Forderung nach Post-Corona-Kinder- und Jugendhilfefond
So brauche die Kinder- und Jugendhilfe einen strukturellen Ausbau: „Die langfristigen Folgen müssen für das System der Kinder- und Jugendhilfe, die in weiten Teilen seit Jahren an ihren Grenzen arbeitet, klar benannt werden. Die Kinder- und Jugendhilfe muss aufzeigen, welche Folgen eine weitere Vernachlässigung des Kinderschutzsystems gesamtgesellschaftlich hat“, so Prof. Dr. Marlies Kroetsch. Sie unterstreicht deshalb die Forderung des „Instituts für sozialpädagogische Forschung Mainz“ nach einem finanzstarken post-Corona Kinder- und Jugendhilfefond in den Jahren 2022 bis 2027: „Die Fachkräfte der Kinder- und Jugendhilfe müssen als Experten/-innen wahrgenommen werden, die wissen, wie sich die Maßnahmen zur Bekämpfung der Corona-Pandemie auf Kinder und deren Familien auswirken. Genau hier liegt meiner Meinung nach die Expertise, die den Kinderschutz wirksamer ausgestalten kann.“
Seit Anfang 2019 unterrichtet Prof. Dr. Marlies Kroetsch in den Studiengängen B.A. Soziale Arbeit und Management sowie B.A. Sozialpädagogik und Management an der Fachhochschule des Mittelstands in Hannover und gibt so ihre Erfahrungen und Expertise an zukünftige Fach- und Führungskräfte weiter.

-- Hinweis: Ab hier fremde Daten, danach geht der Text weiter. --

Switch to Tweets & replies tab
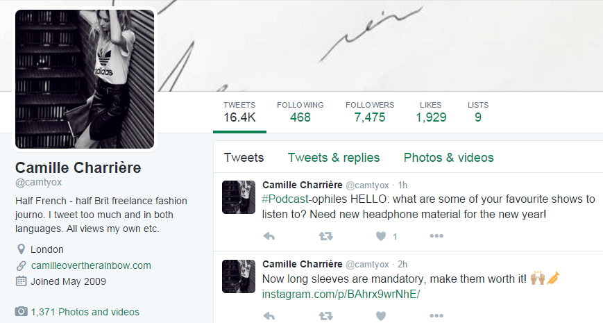tap(334, 158)
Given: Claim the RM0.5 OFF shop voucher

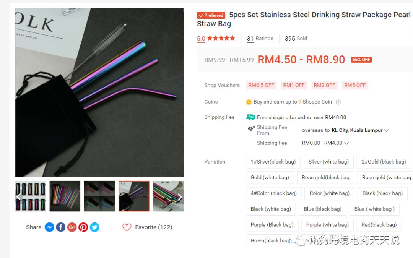Looking at the screenshot, I should pos(261,85).
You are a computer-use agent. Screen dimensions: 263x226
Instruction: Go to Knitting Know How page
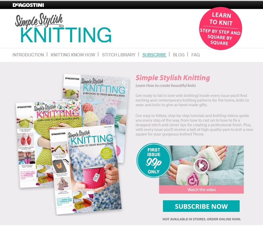pyautogui.click(x=73, y=55)
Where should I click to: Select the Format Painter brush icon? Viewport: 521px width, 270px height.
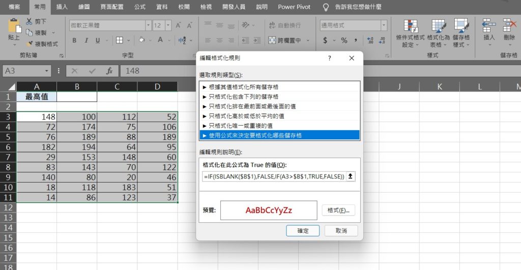[x=29, y=44]
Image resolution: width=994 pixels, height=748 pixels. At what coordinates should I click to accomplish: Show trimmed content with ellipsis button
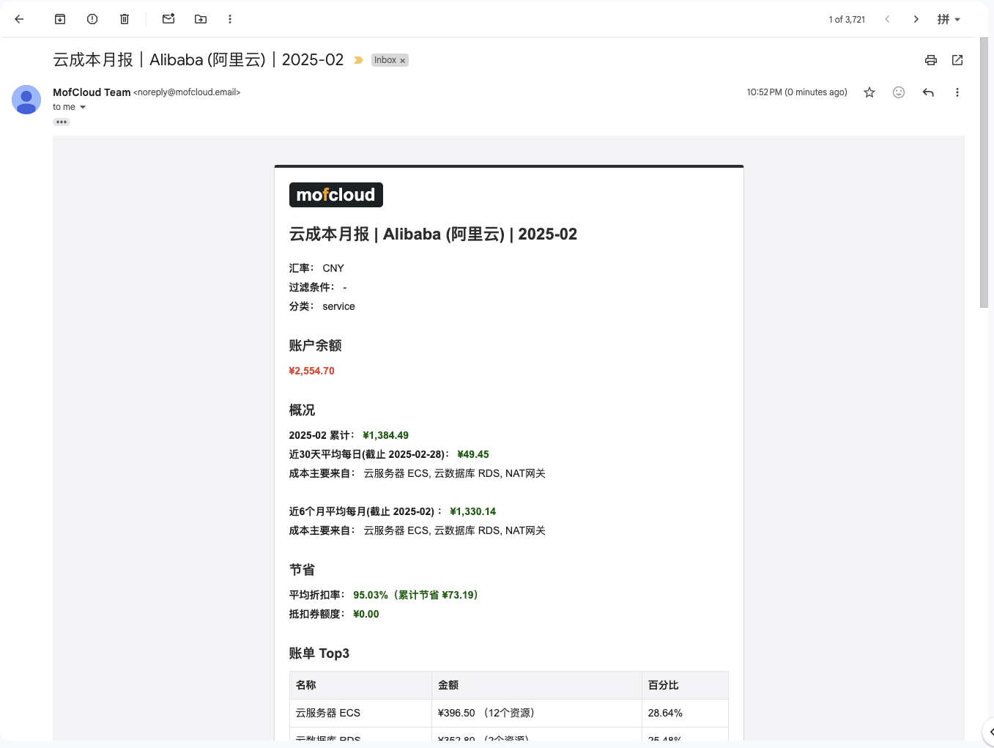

Prof. Dr. Marlies Kroetsch ist als Expertin gefragt und hat am 11. Mai 2021 einen viel beachteten Online-Fachvortrag an der FHM mit dem Titel „Professioneller Kinderschutz -Eine Frage der Systemrelevanz?!“ gehalten.
Anbei ihre nächsten geplanten Veröffentlichungen zu diesem Thema:
- Kroetsch, M. Die Bedeutung von Kinder- und Jugendbeteiligung für einrichtungsspezifischen Kinderschutz. In: Blätter der Wohlfahrtspflege 05/2021 (in Veröffentlichung)
- Kroetsch, M. & Minar, U. (2021): Kinderschutz-Konzepte in Kitas tragfähig und nachhaltig erarbeiten. In: Kita Aktuell Recht (in Veröffentlichung)
- Kroetsch, M. & Minar, U.: Stärkung der Kinderrechte durch Kinderschutz-Konzepte in der Kita. Zur Bedeutung einer partizipativen Haltung der begleitenden Fachkräfte. In: Oswald, C. u.a. (Hrsg.): Beltz Juventa (noch unveröffentlicht).